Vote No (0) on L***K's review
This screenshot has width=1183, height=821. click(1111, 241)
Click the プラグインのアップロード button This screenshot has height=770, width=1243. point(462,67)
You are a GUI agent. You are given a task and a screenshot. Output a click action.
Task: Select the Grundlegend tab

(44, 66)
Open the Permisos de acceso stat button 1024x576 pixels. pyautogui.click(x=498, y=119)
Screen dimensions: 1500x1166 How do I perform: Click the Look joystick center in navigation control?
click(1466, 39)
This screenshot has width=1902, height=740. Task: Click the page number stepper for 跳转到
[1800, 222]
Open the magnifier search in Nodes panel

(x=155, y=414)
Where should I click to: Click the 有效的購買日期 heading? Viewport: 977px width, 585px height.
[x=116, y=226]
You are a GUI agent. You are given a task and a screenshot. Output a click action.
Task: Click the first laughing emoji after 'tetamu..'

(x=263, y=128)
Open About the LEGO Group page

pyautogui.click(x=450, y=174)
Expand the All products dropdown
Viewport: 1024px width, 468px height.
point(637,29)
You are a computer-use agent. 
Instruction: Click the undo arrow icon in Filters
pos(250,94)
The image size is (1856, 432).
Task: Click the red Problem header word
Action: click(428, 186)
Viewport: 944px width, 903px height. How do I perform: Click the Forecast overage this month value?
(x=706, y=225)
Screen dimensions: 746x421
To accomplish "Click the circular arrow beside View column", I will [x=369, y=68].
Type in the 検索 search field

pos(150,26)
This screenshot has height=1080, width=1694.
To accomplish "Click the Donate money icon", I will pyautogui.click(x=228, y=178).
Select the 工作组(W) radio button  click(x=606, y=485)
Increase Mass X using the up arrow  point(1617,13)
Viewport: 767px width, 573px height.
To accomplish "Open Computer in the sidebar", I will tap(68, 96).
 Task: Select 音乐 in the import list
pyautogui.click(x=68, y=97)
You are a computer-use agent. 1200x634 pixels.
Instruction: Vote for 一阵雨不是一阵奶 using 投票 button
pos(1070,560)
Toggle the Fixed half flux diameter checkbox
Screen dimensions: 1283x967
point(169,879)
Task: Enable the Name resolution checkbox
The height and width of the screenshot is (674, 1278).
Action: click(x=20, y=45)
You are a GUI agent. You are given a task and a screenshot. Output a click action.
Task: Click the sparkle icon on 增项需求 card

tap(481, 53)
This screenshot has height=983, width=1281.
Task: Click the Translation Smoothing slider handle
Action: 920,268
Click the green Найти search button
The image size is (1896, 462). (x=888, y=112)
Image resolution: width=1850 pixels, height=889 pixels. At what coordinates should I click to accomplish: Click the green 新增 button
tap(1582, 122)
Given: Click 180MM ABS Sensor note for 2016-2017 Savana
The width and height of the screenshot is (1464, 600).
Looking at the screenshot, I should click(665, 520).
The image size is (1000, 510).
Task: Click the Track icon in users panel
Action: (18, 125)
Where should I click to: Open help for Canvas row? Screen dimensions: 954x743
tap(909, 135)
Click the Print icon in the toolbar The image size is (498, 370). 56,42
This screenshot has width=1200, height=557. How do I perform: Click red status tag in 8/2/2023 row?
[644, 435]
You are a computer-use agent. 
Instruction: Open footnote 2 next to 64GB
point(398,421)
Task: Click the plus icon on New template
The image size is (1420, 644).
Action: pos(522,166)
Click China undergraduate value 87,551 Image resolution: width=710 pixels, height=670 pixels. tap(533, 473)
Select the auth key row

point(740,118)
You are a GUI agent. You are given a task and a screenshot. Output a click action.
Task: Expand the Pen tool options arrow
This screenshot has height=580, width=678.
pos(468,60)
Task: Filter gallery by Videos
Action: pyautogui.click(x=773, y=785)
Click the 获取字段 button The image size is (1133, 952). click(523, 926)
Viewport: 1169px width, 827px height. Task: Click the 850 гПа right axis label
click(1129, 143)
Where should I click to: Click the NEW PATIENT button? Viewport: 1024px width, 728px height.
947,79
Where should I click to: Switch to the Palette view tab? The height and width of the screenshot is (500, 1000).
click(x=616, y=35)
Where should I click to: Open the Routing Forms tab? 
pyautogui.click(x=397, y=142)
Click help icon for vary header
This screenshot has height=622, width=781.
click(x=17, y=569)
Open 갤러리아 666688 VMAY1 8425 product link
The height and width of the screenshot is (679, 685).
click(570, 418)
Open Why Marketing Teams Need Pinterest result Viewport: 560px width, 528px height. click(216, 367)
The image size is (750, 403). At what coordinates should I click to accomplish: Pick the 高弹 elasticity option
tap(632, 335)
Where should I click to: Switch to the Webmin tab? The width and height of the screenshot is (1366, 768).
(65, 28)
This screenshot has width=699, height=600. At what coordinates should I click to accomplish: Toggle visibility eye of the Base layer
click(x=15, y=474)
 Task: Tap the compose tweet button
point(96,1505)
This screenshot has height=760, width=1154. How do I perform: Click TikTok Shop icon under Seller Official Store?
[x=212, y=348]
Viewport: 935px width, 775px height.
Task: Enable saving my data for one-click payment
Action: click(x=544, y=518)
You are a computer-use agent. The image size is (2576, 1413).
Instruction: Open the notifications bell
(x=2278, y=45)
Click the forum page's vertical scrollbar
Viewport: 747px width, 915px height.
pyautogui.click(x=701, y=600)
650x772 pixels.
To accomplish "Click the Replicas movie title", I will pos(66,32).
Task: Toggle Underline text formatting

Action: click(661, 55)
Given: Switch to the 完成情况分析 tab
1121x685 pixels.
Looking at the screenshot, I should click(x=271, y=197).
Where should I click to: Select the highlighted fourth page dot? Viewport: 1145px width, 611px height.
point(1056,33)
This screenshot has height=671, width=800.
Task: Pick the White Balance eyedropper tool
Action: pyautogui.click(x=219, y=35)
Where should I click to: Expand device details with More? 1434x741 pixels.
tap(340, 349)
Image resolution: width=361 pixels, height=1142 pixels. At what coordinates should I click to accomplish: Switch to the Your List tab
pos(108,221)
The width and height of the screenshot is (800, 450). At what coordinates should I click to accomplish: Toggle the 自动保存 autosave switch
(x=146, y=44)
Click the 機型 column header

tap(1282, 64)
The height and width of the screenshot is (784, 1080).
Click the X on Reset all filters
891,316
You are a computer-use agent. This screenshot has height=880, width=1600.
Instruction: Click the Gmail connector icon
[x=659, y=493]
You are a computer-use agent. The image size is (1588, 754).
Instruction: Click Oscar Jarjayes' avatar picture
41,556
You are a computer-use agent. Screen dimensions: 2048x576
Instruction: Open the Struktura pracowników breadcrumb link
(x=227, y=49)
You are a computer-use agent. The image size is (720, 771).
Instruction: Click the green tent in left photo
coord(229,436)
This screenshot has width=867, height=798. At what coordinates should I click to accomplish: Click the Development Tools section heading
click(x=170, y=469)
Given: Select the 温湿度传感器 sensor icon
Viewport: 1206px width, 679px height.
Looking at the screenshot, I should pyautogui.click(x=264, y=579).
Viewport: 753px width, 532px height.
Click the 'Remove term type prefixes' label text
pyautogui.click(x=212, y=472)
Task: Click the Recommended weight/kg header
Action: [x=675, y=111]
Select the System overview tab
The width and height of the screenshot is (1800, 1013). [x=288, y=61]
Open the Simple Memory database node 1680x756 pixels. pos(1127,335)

——————

• The task: Each line of the data should be reproduced exactly as it appears.

• Result of this task:
Vote No (0) on L***K's review
This screenshot has width=1183, height=821. click(1111, 241)
Click the プラグインのアップロード button This screenshot has height=770, width=1243. point(462,67)
You are a GUI agent. You are given a task and a screenshot. Output a click action.
Task: Select the Grundlegend tab

(44, 66)
Open the Permisos de acceso stat button 1024x576 pixels. pyautogui.click(x=498, y=119)
Screen dimensions: 1500x1166 How do I perform: Click the Look joystick center in navigation control?
click(1466, 39)
This screenshot has width=1902, height=740. Task: Click the page number stepper for 跳转到
[1800, 222]
Open the magnifier search in Nodes panel

(x=155, y=414)
Where should I click to: Click the 有效的購買日期 heading? Viewport: 977px width, 585px height.
[x=116, y=226]
You are a GUI agent. You are given a task and a screenshot. Output a click action.
Task: Click the first laughing emoji after 'tetamu..'

(x=263, y=128)
Open About the LEGO Group page

pyautogui.click(x=450, y=174)
Expand the All products dropdown
Viewport: 1024px width, 468px height.
point(637,29)
You are a computer-use agent. 
Instruction: Click the undo arrow icon in Filters
pos(250,94)
The image size is (1856, 432).
Task: Click the red Problem header word
Action: click(428, 186)
Viewport: 944px width, 903px height. How do I perform: Click the Forecast overage this month value?
(x=706, y=225)
Screen dimensions: 746x421
To accomplish "Click the circular arrow beside View column", I will [x=369, y=68].
Type in the 検索 search field

pos(150,26)
This screenshot has height=1080, width=1694.
To accomplish "Click the Donate money icon", I will pyautogui.click(x=228, y=178).
Select the 工作组(W) radio button  click(x=606, y=485)
Increase Mass X using the up arrow  point(1617,13)
Viewport: 767px width, 573px height.
To accomplish "Open Computer in the sidebar", I will tap(68, 96).
 Task: Select 音乐 in the import list
pyautogui.click(x=68, y=97)
You are a computer-use agent. 1200x634 pixels.
Instruction: Vote for 一阵雨不是一阵奶 using 投票 button
pos(1070,560)
Toggle the Fixed half flux diameter checkbox
Screen dimensions: 1283x967
point(169,879)
Task: Enable the Name resolution checkbox
The height and width of the screenshot is (674, 1278).
Action: click(x=20, y=45)
You are a GUI agent. You are given a task and a screenshot. Output a click action.
Task: Click the sparkle icon on 增项需求 card

tap(481, 53)
This screenshot has height=983, width=1281.
Task: Click the Translation Smoothing slider handle
Action: 920,268
Click the green Найти search button
The image size is (1896, 462). (x=888, y=112)
Image resolution: width=1850 pixels, height=889 pixels. At what coordinates should I click to accomplish: Click the green 新增 button
tap(1582, 122)
Given: Click 180MM ABS Sensor note for 2016-2017 Savana
The width and height of the screenshot is (1464, 600).
Looking at the screenshot, I should click(665, 520).
The image size is (1000, 510).
Task: Click the Track icon in users panel
Action: (18, 125)
Where should I click to: Open help for Canvas row? Screen dimensions: 954x743
tap(909, 135)
Click the Print icon in the toolbar The image size is (498, 370). 56,42
This screenshot has width=1200, height=557. How do I perform: Click red status tag in 8/2/2023 row?
[644, 435]
You are a computer-use agent. 
Instruction: Open footnote 2 next to 64GB
point(398,421)
Task: Click the plus icon on New template
The image size is (1420, 644).
Action: pos(522,166)
Click China undergraduate value 87,551 Image resolution: width=710 pixels, height=670 pixels. tap(533, 473)
Select the auth key row

point(740,118)
You are a GUI agent. You are given a task and a screenshot. Output a click action.
Task: Expand the Pen tool options arrow
This screenshot has height=580, width=678.
pos(468,60)
Task: Filter gallery by Videos
Action: pyautogui.click(x=773, y=785)
Click the 获取字段 button The image size is (1133, 952). click(523, 926)
Viewport: 1169px width, 827px height. Task: Click the 850 гПа right axis label
click(1129, 143)
Where should I click to: Click the NEW PATIENT button? Viewport: 1024px width, 728px height.
947,79
Where should I click to: Switch to the Palette view tab? The height and width of the screenshot is (500, 1000).
click(x=616, y=35)
Where should I click to: Open the Routing Forms tab? 
pyautogui.click(x=397, y=142)
Click help icon for vary header
This screenshot has height=622, width=781.
click(x=17, y=569)
Open 갤러리아 666688 VMAY1 8425 product link
The height and width of the screenshot is (679, 685).
click(570, 418)
Open Why Marketing Teams Need Pinterest result Viewport: 560px width, 528px height. click(216, 367)
The image size is (750, 403). At what coordinates should I click to accomplish: Pick the 高弹 elasticity option
tap(632, 335)
Where should I click to: Switch to the Webmin tab? The width and height of the screenshot is (1366, 768).
(65, 28)
This screenshot has width=699, height=600. At what coordinates should I click to accomplish: Toggle visibility eye of the Base layer
click(x=15, y=474)
 Task: Tap the compose tweet button
point(96,1505)
This screenshot has height=760, width=1154. How do I perform: Click TikTok Shop icon under Seller Official Store?
[x=212, y=348]
Viewport: 935px width, 775px height.
Task: Enable saving my data for one-click payment
Action: click(x=544, y=518)
You are a computer-use agent. The image size is (2576, 1413).
Instruction: Open the notifications bell
(x=2278, y=45)
Click the forum page's vertical scrollbar
Viewport: 747px width, 915px height.
pyautogui.click(x=701, y=600)
650x772 pixels.
To accomplish "Click the Replicas movie title", I will pos(66,32).
Task: Toggle Underline text formatting

Action: click(661, 55)
Given: Switch to the 完成情况分析 tab
1121x685 pixels.
Looking at the screenshot, I should click(x=271, y=197).
Where should I click to: Select the highlighted fourth page dot? Viewport: 1145px width, 611px height.
point(1056,33)
This screenshot has height=671, width=800.
Task: Pick the White Balance eyedropper tool
Action: pyautogui.click(x=219, y=35)
Where should I click to: Expand device details with More? 1434x741 pixels.
tap(340, 349)
Image resolution: width=361 pixels, height=1142 pixels. At what coordinates should I click to accomplish: Switch to the Your List tab
pos(108,221)
The width and height of the screenshot is (800, 450). At what coordinates should I click to accomplish: Toggle the 自动保存 autosave switch
(x=146, y=44)
Click the 機型 column header

tap(1282, 64)
The height and width of the screenshot is (784, 1080).
Click the X on Reset all filters
891,316
You are a computer-use agent. This screenshot has height=880, width=1600.
Instruction: Click the Gmail connector icon
[x=659, y=493]
You are a computer-use agent. The image size is (1588, 754).
Instruction: Click Oscar Jarjayes' avatar picture
41,556
You are a computer-use agent. Screen dimensions: 2048x576
Instruction: Open the Struktura pracowników breadcrumb link
(x=227, y=49)
You are a computer-use agent. The image size is (720, 771).
Instruction: Click the green tent in left photo
coord(229,436)
This screenshot has width=867, height=798. At what coordinates should I click to accomplish: Click the Development Tools section heading
click(x=170, y=469)
Given: Select the 温湿度传感器 sensor icon
Viewport: 1206px width, 679px height.
Looking at the screenshot, I should pyautogui.click(x=264, y=579).
Viewport: 753px width, 532px height.
Click the 'Remove term type prefixes' label text
pyautogui.click(x=212, y=472)
Task: Click the Recommended weight/kg header
Action: [x=675, y=111]
Select the System overview tab
The width and height of the screenshot is (1800, 1013). [x=288, y=61]
Open the Simple Memory database node 1680x756 pixels. pos(1127,335)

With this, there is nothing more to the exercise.